# What needs to be done
The pictures in the listing below are to be skipped, while the lines between the line holding "The width and" and the line holding "Viewport: 1568px width, 783px height.", inclusive, are to be output exactly.

# Provided records
►

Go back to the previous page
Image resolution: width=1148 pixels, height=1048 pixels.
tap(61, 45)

◄
►

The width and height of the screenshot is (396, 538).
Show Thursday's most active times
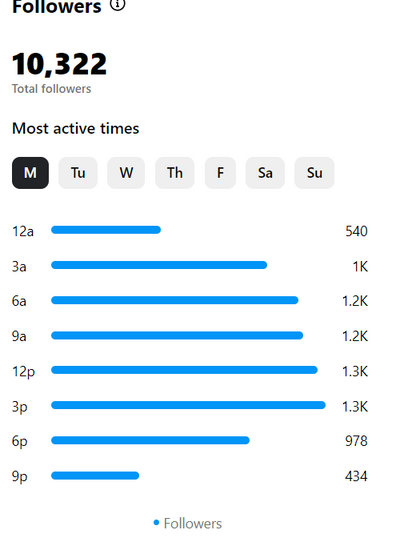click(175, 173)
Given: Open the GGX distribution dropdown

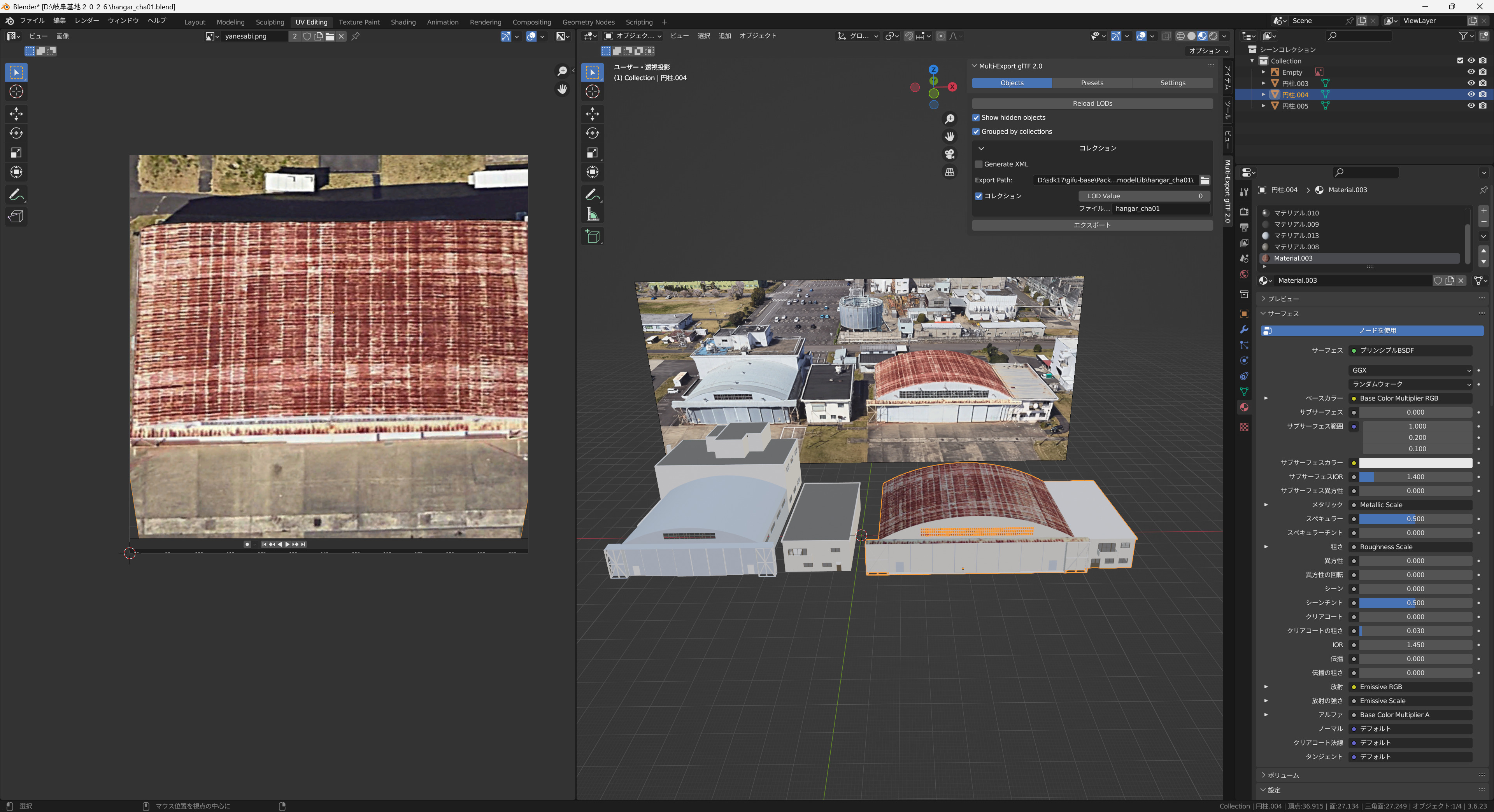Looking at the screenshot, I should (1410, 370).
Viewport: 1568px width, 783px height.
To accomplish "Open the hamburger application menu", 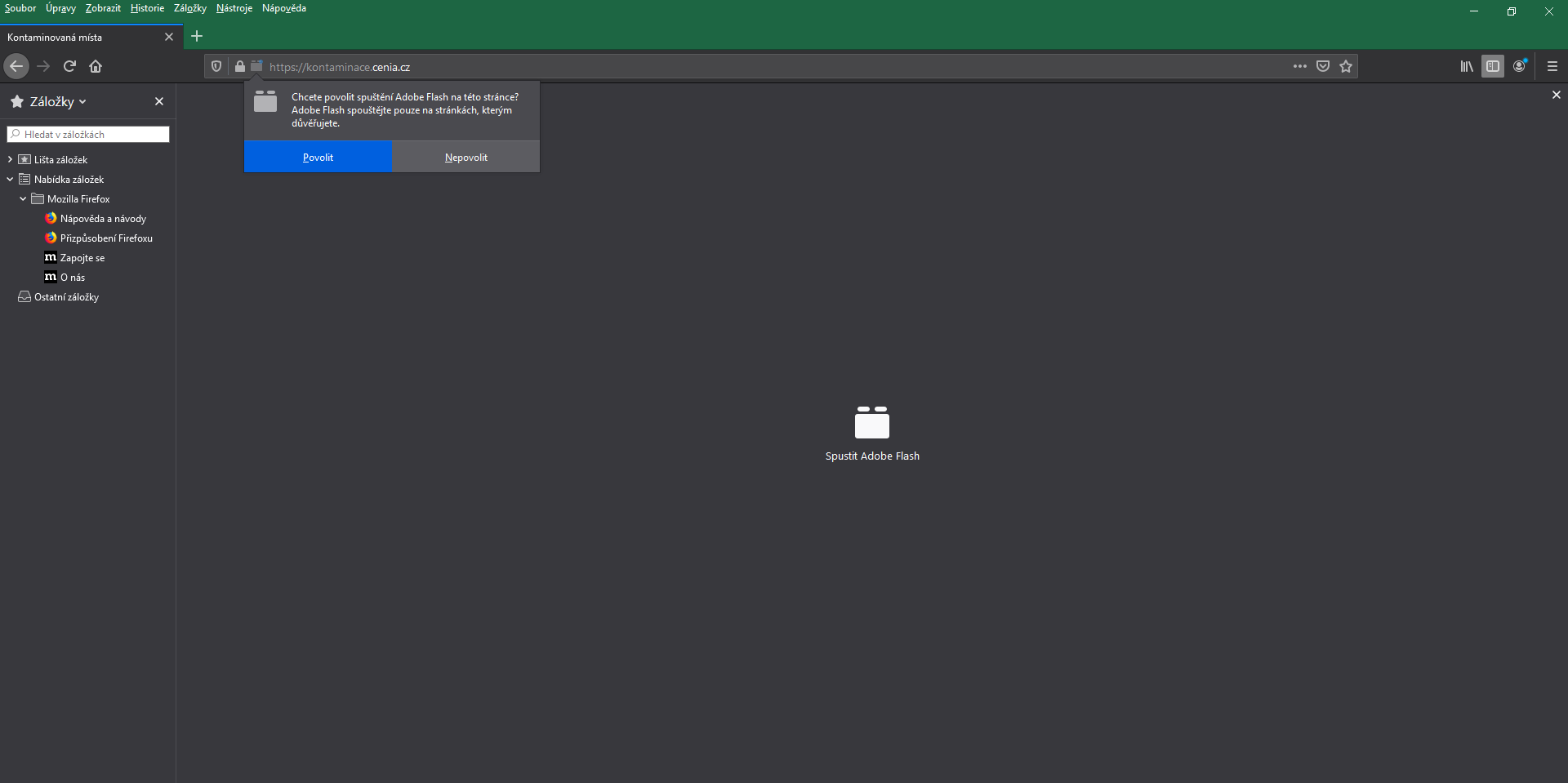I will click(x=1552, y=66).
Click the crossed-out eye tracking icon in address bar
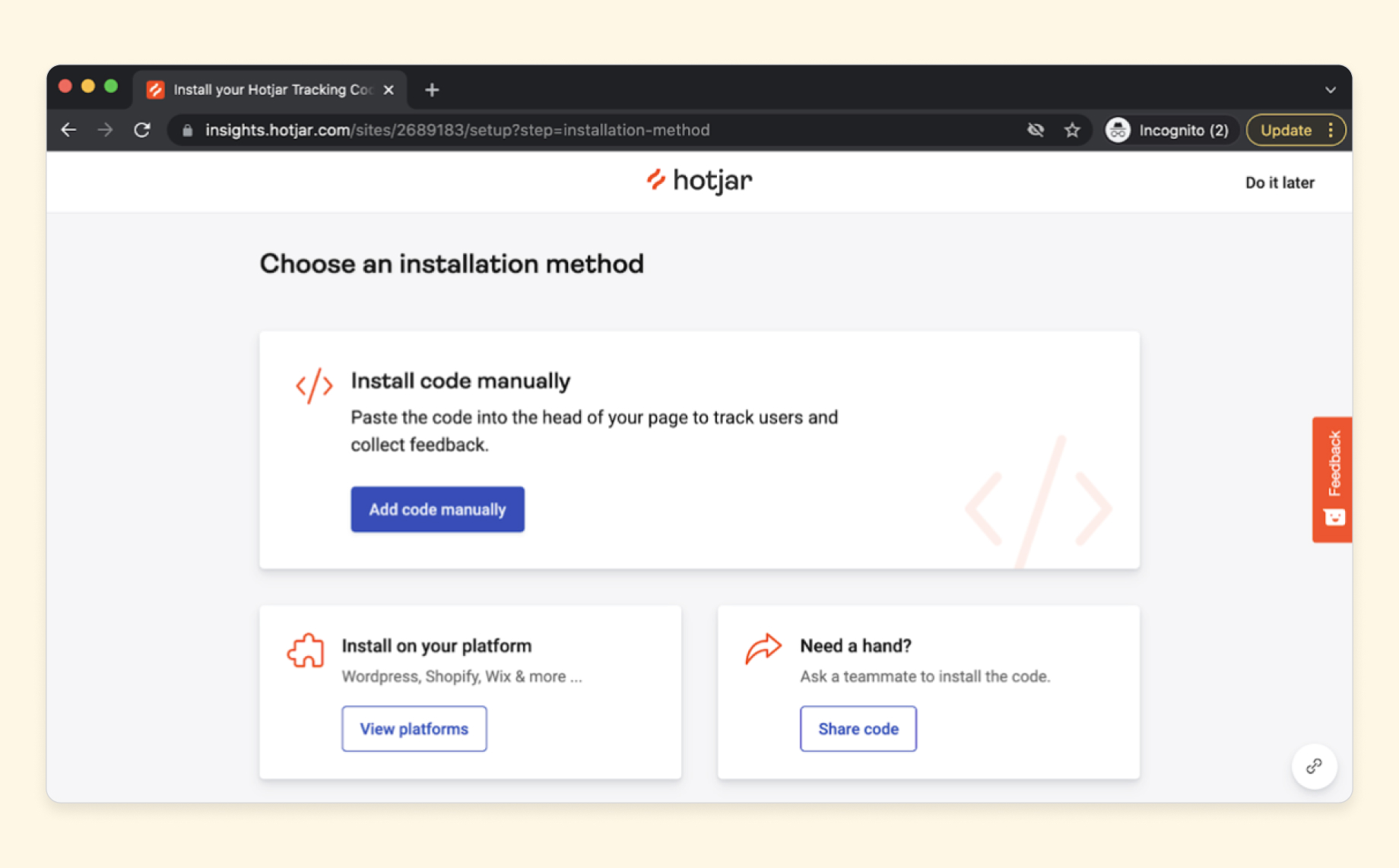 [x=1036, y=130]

◄

# Response to the task
The width and height of the screenshot is (396, 538).
Show Thursday's most active times
click(175, 173)
Given: Open the GGX distribution dropdown

Looking at the screenshot, I should (1410, 370).
Viewport: 1568px width, 783px height.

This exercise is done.